Option A: Option A is incorrect because captopril's sulfhydryl group does not react with gastric acid to form a pharmacologically inactive disulfide competitive antagonist; while sulfhydryl groups can undergo oxidation to disulfides in certain chemical environments, this is not the established mechanism of captopril's food interaction, which is pharmacokinetic (reduced bioavailability) rather than pharmacodynamic (formation of an antagonist).
Option B: Option B is incorrect because captopril is not metabolized by CYP3A4 and dietary fat does not induce CYP3A4 through bile acid secretion in a clinically meaningful way; captopril's food interaction is an absorption phenomenon, not a hepatic first-pass metabolism induction mechanism.
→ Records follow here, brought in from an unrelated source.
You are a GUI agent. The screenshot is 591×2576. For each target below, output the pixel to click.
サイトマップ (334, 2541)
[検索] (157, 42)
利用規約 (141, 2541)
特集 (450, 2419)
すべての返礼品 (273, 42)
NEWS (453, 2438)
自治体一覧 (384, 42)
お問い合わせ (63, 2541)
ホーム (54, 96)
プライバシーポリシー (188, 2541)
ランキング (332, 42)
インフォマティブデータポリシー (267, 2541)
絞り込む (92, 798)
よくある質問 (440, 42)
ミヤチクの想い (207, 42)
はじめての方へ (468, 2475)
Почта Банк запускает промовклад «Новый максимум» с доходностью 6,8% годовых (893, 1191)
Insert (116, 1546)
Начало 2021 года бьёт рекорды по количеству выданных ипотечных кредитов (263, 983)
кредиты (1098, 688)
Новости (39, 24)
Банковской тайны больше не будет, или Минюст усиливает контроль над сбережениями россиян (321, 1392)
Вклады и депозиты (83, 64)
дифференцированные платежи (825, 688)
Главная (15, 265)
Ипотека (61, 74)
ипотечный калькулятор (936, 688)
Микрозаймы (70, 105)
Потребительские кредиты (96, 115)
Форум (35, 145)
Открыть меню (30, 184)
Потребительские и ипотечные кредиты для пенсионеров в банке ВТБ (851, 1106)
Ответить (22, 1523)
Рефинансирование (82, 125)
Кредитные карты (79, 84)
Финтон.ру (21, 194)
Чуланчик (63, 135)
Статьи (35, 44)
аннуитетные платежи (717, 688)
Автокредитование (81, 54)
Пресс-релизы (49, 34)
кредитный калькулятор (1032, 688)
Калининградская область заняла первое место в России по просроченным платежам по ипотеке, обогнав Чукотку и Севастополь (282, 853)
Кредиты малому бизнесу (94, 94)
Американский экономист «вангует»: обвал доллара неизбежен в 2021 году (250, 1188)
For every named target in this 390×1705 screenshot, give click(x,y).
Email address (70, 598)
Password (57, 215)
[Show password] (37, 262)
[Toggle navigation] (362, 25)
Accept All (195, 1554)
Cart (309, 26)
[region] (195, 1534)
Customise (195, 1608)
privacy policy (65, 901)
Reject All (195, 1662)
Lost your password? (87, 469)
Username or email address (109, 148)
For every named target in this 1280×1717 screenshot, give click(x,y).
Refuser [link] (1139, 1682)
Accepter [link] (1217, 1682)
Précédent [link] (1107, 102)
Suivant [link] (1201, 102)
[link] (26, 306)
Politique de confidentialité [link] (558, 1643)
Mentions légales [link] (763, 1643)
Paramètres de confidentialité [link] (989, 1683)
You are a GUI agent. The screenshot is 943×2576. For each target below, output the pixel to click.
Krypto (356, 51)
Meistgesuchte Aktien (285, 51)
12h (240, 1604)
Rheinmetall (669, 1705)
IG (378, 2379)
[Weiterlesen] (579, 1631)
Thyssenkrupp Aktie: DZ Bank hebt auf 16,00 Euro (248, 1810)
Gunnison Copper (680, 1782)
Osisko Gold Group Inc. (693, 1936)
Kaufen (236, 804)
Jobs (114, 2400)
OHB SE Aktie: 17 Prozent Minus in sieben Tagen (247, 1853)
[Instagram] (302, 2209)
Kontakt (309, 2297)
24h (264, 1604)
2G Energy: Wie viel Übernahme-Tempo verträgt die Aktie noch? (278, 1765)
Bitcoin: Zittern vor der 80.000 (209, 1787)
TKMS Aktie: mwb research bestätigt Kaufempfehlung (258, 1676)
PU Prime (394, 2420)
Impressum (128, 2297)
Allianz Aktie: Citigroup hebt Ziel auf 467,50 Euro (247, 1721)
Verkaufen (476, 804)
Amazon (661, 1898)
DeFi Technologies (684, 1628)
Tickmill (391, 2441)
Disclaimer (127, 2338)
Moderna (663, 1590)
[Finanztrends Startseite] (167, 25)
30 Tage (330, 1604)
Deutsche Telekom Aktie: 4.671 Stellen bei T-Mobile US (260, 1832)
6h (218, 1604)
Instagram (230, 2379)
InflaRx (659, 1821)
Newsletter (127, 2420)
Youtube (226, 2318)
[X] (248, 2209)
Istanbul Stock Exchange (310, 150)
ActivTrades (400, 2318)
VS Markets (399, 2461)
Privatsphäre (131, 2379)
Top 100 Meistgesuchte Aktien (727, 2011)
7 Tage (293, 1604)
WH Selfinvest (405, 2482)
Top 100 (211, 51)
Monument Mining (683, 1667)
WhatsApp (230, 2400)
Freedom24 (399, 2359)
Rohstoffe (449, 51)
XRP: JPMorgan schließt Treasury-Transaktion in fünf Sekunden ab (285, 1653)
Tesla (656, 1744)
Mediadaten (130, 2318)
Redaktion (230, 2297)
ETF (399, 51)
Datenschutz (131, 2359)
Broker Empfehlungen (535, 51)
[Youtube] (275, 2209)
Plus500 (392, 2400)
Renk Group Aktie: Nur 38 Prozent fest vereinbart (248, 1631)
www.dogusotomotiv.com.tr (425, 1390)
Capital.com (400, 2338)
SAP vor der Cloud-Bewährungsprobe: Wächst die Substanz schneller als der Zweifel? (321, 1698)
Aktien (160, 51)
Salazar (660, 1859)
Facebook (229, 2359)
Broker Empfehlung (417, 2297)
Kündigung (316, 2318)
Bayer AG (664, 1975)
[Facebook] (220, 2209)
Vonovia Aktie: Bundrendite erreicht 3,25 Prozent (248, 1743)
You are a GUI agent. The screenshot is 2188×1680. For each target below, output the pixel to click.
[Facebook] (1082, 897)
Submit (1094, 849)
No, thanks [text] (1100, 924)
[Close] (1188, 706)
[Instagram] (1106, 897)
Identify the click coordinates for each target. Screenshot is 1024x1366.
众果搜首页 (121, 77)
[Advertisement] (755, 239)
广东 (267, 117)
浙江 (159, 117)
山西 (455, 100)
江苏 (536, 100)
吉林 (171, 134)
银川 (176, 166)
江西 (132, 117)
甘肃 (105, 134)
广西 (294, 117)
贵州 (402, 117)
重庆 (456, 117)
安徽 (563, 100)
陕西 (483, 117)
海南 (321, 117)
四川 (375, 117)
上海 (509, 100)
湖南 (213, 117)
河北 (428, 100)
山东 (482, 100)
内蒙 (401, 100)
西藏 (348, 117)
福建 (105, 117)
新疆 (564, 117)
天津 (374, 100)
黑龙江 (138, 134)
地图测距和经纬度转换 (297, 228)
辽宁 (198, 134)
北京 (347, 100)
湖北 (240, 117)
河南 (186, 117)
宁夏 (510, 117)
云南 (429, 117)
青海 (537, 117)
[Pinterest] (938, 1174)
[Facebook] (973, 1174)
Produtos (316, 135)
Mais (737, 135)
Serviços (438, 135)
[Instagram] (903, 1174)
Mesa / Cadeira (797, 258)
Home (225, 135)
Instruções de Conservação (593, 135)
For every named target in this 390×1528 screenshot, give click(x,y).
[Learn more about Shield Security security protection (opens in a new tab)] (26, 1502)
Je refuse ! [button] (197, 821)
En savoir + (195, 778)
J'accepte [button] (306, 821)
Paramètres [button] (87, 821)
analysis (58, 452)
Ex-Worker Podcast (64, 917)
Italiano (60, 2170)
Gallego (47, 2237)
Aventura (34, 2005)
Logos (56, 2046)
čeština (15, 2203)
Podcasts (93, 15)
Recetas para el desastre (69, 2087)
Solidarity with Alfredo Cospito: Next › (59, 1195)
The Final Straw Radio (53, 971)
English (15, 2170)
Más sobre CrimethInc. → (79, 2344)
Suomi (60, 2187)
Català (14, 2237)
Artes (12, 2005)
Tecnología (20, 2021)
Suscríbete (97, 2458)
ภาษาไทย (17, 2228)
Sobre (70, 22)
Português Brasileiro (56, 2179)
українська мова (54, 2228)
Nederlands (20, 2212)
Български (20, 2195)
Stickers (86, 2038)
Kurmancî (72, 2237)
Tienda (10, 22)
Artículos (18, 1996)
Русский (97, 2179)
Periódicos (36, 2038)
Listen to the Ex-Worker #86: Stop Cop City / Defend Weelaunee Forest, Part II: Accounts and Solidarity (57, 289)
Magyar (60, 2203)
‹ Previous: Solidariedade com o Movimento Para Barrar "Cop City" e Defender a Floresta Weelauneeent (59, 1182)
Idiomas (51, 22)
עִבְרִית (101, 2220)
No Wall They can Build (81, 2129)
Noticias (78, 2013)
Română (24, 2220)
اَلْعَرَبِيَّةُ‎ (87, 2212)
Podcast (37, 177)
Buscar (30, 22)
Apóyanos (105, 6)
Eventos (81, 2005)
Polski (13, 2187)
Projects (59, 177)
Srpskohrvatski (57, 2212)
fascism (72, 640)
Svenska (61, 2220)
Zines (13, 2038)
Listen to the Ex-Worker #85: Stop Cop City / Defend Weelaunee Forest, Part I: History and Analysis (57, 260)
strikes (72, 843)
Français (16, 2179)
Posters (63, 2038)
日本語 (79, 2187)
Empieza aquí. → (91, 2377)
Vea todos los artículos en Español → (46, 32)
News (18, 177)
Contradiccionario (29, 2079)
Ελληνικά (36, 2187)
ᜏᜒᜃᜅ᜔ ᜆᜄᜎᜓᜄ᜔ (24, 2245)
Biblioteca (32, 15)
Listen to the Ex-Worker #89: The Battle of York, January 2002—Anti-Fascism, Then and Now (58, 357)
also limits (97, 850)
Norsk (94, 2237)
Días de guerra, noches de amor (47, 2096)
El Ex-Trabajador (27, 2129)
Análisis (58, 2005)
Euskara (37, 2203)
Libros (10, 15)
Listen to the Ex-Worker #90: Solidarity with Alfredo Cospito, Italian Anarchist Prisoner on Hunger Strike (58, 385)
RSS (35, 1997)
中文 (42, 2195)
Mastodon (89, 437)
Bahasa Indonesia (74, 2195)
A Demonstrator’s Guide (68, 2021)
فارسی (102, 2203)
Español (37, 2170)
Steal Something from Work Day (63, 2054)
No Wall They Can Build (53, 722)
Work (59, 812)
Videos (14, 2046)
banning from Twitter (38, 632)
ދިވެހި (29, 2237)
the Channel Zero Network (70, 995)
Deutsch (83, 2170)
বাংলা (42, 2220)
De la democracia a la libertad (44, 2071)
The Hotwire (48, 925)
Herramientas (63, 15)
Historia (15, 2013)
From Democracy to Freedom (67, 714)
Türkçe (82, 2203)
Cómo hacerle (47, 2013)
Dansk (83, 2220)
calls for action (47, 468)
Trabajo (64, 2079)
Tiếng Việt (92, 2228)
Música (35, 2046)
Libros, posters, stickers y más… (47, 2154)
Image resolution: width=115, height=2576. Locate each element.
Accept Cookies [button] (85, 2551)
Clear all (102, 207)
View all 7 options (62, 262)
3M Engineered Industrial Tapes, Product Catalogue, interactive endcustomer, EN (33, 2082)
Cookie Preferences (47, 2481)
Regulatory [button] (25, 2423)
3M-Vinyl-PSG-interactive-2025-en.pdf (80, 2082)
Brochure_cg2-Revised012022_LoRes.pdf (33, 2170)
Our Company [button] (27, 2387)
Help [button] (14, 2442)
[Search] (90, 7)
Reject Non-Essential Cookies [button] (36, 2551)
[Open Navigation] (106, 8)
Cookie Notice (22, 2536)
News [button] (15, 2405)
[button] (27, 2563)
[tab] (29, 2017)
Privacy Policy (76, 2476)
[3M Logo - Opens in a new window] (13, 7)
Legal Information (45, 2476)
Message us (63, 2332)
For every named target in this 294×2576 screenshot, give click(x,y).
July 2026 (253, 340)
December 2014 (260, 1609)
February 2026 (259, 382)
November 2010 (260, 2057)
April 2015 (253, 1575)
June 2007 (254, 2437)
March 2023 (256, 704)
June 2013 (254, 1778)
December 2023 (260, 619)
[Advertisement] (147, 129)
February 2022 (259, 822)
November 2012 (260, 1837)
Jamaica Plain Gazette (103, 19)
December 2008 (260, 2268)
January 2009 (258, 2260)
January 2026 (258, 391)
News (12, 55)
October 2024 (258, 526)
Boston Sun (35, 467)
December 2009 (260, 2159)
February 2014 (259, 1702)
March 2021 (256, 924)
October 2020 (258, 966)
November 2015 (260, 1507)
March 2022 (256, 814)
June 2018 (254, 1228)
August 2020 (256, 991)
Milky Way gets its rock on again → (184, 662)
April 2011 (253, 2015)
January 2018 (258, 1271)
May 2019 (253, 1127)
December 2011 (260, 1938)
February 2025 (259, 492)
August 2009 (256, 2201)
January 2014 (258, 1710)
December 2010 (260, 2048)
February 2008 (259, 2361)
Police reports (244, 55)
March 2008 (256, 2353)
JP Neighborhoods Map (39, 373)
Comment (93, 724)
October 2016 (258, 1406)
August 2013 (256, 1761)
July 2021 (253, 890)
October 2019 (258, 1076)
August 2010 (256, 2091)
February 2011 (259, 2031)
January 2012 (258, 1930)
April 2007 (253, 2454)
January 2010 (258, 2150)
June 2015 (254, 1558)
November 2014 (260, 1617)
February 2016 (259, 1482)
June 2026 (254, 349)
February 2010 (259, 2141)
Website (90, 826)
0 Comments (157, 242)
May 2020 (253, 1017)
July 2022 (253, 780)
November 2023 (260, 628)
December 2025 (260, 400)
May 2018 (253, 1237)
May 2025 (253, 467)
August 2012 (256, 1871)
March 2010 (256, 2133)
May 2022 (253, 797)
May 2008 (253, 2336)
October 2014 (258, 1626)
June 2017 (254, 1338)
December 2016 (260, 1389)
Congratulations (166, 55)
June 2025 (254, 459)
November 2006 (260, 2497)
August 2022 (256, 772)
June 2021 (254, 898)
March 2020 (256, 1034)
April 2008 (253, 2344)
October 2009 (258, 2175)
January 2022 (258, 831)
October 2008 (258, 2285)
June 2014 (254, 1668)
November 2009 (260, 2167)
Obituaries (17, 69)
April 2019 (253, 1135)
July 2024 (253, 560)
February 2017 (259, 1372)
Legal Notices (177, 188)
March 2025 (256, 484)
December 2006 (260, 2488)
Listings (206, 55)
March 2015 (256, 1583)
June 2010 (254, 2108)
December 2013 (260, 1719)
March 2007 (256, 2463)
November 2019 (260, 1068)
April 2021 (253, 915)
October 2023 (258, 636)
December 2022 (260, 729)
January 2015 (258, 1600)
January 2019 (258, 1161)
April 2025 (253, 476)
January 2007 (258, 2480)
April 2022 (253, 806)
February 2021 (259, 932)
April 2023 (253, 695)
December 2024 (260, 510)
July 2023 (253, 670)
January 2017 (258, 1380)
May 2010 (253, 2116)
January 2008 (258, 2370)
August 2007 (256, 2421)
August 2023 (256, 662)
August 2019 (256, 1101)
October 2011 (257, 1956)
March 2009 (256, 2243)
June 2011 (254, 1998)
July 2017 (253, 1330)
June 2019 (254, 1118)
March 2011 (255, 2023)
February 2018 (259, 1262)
Option C: Option C is incorrect because captopril is not a prodrug — it is the only ACEi that is pharmacologically active as administered without requiring biotransformation; there is no captoprilat metabolite, and intestinal esterase activity is not involved in captopril's pharmacological activation.
Option E: Option E is incorrect because the food interaction is a real and clinically significant pharmacokinetic factor in captopril's inadequate response in this patient; captopril 25 mg three times daily is within the range used in the SAVE trial (target 50 mg three times daily, but initiated at lower doses), and the appropriate first step is to correct the food-interaction administration error before dose escalation.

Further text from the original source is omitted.